The only issue on the driver list I've ever encountered is wireless failing
after suspending. Oddly, that issue only showed up after my latest kernel
upgrade (and is a reason that I'm not using my netbook much until I figure out
a fix). I suppose that I've just been very lucky with the hardware I've
installed Linux on.

(I've also removed the FUD comment from my earlier post).

------
coffeeaddicted
Just some nitpicking: His d5w example ignores the fact that you have to count
the words first. Without visual clue - and once you are finished counting you
still have to type it in. While the inferior Ctrl-Shift-Right doesn't need any
mental work, you just do the counting and selecting in one.

------
ChuckMcM
I found the referenced article sort of jumped the shark as it were at the end
there but basically makes some good points for would be Linux adapters.

I've always felt that Linux's biggest challenge was a lack of a voice. Linus
does a great job of being that voice for the kernel and the closest we come
for user land is Canonical. An illustrative example of how that voice might
feel to users, if you have a choice between Gnome (MacOS X inspired UI) or KDE
(Windows inspired UI) then the set of utilities (calculator, IM client,
explorer, etc) might (in a well voiced world) have one implementation and they
would change their behavior depending on window system preference. Some do of
course, but many don't and it confuses new users when they use the KDE version
of a tool on Gnome or vice versa. The concept is that you need one person or
group which is speaking toward how things will be done, so that consistency
can be achieved across a large number of things. The concept seems somewhat
antithetical to some members of the Linux and FOSS communities.

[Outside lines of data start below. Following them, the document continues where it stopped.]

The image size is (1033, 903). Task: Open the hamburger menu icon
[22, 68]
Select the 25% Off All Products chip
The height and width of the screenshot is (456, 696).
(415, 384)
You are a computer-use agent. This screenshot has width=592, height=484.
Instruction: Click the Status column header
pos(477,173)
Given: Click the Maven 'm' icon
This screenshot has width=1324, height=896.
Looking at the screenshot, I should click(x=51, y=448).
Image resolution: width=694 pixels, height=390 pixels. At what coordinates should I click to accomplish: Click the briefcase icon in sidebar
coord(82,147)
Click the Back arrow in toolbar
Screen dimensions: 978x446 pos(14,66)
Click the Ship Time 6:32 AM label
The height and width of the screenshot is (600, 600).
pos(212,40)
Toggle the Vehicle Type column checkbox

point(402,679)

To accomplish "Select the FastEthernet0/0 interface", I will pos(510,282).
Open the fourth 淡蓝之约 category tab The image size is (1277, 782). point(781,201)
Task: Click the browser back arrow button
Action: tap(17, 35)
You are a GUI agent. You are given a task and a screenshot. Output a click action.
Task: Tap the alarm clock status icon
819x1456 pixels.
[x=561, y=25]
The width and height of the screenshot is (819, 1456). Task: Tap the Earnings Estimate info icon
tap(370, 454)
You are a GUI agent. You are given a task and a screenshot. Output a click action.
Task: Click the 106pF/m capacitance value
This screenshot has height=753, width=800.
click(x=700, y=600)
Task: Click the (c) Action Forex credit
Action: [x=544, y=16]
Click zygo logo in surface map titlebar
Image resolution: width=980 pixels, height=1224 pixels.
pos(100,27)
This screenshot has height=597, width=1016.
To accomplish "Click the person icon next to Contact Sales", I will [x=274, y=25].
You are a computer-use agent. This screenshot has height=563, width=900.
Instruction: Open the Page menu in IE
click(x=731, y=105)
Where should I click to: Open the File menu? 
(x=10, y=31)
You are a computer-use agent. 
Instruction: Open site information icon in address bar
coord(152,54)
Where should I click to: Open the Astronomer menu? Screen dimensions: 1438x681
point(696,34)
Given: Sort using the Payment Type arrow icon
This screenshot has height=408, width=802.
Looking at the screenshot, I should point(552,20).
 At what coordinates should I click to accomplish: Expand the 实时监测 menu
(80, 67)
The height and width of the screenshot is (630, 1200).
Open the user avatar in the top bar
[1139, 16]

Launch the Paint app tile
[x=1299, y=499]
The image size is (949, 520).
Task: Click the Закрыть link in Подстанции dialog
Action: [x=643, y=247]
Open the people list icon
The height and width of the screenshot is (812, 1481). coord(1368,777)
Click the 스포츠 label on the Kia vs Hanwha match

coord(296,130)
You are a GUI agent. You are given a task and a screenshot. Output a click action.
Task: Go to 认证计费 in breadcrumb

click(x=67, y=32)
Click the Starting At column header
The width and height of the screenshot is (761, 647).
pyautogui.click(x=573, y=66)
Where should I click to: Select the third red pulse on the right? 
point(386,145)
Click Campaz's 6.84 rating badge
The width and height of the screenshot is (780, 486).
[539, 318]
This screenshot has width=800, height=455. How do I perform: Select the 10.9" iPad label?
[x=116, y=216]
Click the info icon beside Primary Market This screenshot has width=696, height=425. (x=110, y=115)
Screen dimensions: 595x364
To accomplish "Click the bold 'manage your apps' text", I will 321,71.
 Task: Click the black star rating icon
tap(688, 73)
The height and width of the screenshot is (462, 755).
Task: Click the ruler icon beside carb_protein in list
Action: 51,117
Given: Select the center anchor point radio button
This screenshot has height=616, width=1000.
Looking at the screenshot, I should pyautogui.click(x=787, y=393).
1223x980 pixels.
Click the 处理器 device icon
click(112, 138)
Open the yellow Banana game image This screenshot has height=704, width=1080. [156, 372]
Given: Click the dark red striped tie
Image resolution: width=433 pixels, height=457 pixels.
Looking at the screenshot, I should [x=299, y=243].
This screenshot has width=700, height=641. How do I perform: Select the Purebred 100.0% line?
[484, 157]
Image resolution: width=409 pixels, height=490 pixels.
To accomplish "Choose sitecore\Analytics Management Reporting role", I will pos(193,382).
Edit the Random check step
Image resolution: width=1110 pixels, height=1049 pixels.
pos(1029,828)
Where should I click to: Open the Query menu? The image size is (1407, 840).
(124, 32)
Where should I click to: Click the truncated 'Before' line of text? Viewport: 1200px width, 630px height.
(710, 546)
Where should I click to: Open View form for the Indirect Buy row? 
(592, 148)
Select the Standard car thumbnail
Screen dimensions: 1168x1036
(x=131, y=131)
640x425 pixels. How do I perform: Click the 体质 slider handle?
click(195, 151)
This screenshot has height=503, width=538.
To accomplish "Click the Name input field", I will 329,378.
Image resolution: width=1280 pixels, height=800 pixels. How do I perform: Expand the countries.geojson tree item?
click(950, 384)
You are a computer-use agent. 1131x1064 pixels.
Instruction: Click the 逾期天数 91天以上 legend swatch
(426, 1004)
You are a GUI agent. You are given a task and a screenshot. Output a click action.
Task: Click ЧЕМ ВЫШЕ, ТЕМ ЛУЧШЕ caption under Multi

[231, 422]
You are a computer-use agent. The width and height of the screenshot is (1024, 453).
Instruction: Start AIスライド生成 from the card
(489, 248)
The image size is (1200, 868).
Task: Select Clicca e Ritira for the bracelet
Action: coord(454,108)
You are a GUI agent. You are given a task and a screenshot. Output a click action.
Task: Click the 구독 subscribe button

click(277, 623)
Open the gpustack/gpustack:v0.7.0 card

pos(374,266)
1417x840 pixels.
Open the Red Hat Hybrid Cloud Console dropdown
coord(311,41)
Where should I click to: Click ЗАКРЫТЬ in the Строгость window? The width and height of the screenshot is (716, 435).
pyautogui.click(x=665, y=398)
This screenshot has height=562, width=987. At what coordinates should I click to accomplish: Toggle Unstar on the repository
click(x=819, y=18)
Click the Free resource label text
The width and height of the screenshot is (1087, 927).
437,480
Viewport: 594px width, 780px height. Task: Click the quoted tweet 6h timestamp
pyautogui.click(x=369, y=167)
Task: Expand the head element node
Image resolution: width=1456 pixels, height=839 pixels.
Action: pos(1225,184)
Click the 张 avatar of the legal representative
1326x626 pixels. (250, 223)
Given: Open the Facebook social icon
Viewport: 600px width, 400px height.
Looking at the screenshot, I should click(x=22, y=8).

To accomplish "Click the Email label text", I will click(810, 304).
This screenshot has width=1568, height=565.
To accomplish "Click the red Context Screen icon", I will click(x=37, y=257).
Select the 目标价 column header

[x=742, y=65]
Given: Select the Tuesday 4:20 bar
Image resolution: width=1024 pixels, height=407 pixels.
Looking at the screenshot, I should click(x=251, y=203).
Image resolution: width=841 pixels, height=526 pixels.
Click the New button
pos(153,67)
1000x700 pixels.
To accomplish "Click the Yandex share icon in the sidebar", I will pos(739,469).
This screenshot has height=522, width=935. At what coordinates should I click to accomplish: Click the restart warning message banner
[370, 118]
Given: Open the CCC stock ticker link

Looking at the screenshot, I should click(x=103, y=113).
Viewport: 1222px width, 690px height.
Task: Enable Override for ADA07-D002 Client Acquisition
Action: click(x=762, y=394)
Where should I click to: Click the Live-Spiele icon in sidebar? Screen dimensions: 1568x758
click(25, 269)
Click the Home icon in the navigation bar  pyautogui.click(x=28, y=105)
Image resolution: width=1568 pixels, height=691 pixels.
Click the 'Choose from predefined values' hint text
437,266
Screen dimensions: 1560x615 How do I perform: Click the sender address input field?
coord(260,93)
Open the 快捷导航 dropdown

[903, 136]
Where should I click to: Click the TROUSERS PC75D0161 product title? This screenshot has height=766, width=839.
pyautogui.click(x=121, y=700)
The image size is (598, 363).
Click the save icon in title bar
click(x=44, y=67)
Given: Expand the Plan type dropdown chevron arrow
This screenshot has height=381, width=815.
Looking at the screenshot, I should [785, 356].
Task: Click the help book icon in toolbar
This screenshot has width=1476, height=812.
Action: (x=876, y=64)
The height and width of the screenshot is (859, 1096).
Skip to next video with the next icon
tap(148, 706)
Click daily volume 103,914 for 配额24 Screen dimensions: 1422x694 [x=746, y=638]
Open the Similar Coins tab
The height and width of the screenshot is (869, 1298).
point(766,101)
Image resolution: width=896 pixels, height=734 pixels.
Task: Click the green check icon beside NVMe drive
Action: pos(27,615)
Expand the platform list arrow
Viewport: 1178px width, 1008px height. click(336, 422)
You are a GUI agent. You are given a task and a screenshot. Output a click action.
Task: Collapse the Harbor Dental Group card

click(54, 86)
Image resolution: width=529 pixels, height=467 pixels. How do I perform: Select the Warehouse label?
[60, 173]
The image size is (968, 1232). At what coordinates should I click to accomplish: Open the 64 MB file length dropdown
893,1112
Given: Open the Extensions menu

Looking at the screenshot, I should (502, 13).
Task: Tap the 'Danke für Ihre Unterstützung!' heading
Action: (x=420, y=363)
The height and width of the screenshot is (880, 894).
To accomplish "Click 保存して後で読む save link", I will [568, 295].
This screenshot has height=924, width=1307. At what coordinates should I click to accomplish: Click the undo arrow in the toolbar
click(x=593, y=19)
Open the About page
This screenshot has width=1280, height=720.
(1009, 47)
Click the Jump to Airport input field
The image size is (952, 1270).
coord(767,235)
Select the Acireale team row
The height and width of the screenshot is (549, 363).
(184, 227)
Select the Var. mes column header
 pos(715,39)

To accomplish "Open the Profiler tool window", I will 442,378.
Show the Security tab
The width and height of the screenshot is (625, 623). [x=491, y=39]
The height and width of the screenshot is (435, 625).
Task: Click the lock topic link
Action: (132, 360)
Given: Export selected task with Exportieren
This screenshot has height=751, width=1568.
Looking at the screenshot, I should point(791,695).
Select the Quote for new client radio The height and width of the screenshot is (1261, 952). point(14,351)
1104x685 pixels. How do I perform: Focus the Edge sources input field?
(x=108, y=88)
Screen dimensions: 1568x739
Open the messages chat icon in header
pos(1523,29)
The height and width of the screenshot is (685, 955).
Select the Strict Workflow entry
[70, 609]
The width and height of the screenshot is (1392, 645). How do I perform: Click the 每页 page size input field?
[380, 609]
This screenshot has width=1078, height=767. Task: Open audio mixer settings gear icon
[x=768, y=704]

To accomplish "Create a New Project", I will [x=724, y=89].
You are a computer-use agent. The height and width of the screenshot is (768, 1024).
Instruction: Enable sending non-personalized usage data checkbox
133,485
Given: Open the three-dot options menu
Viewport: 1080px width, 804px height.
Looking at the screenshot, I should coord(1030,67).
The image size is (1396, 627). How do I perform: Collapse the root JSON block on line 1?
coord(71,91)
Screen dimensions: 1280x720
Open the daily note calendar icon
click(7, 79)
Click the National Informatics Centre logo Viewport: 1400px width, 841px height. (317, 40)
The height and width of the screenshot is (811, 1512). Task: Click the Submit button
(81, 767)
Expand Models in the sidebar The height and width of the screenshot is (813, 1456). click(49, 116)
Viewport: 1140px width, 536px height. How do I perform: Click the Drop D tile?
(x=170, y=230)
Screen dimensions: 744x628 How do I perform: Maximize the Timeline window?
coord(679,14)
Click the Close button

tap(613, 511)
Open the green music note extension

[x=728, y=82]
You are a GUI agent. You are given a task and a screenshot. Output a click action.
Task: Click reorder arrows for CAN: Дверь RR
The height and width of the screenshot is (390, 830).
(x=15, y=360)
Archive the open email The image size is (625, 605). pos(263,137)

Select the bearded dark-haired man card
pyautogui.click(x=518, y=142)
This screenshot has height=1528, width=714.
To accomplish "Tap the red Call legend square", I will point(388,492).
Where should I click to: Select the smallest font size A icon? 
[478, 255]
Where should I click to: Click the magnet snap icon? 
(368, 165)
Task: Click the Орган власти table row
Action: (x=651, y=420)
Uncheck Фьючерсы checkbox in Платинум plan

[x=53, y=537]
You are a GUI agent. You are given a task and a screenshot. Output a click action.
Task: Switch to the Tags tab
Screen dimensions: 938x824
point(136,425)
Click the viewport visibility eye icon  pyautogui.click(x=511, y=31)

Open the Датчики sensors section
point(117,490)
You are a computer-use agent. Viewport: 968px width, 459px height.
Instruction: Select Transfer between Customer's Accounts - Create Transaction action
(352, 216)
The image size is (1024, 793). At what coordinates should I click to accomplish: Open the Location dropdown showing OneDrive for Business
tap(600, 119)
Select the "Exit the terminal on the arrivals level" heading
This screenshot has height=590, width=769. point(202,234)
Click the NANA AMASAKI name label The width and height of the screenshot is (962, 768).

Another area where a good leader / communicator would help out would be in
things like audio and printing and wireless networks. These things are, to the
perspective of someone coming to or trying Linux, horribly horribly broken.
They "just work" on Windows or MacOS.

Graphics and windows have gotten better in recent years but anything that
drops into the 'modify your .Xdefaults file' or 'Xorg configuration' just
mortifies someone who just wants to use the machine they don't want to become
a 'nerd' just to do something useful.

The 'edges' of Linux, especially in places where there are on-going
personality of philosophical wars (like the Canonical/Gnome/KDE wars or the
Wireless vendors vs the world wars) are really yucky places to have a problem.

And there is the point that was made in the article that when you do have a
problem you can't really find an answer sometimes. I wish there was the
'redhat for desktop' equivalent one could point those people at. Canonical is
closer but having a staff that manages issues rather than a wiki/forums page
would make it worth paying for in some circles.

------
bane
Yes yes, Windows users just don't get "it". With "it" apparently a vast
blackhole of time suck spent searching endless forums for conflicting advice
for why basic hardware on random machine doesn't work right, or why xyz
package failed to install or abc driver doesn't work right.

No thanks, I still haven't figured out how to get the 3 days of my life back
trying to share some files over my home network last year when I installed
ubuntu on my old (but perfectly serviceable) computer in my latest attempt at
using Linux.

What didn't work out of the box?

\- Mouse (stock Dell USB mouse), never did fix that, tried 3 different mice,
dug up an old PS/2 mouse and made do with that, probably some obscure usb
issue, but the usb hard drives and keyboard I had connected worked from the
beginning

\- NIC drivers (dunnah, some regular old built in 10/100 part on the mobo),
took an entire day of my life to resolve, and it kept dropping connection
requiring a reboot every 4-5 hours

\- Video drivers (nvidia something or other), never did work right

\- file sharing (I eventually got it to kinda work after hand editing a bunch
of files and installing some older version of samba, really, what's the gui
there for anyways?)

\- Stopped seeing one of the hard drives on the second day, a reinstall of
ubuntu (and all the other crap I had to do) fixed that

\- X died for no apparent reason, reinstall again

\- it refused to sync properly with my perfectly cromulent monitor so I was
doing all this at 640x480, which works brilliantly when half of the gui
controls are off the screen, I was prepared not to care if I could just get
the NIC working and remote in

\- after getting everything working (kinda, with gum and duct tape), ubuntu
did some sort of update that blitzed the whole thing and I just gave up, I
hadn't even really gotten to what I wanted to do with it.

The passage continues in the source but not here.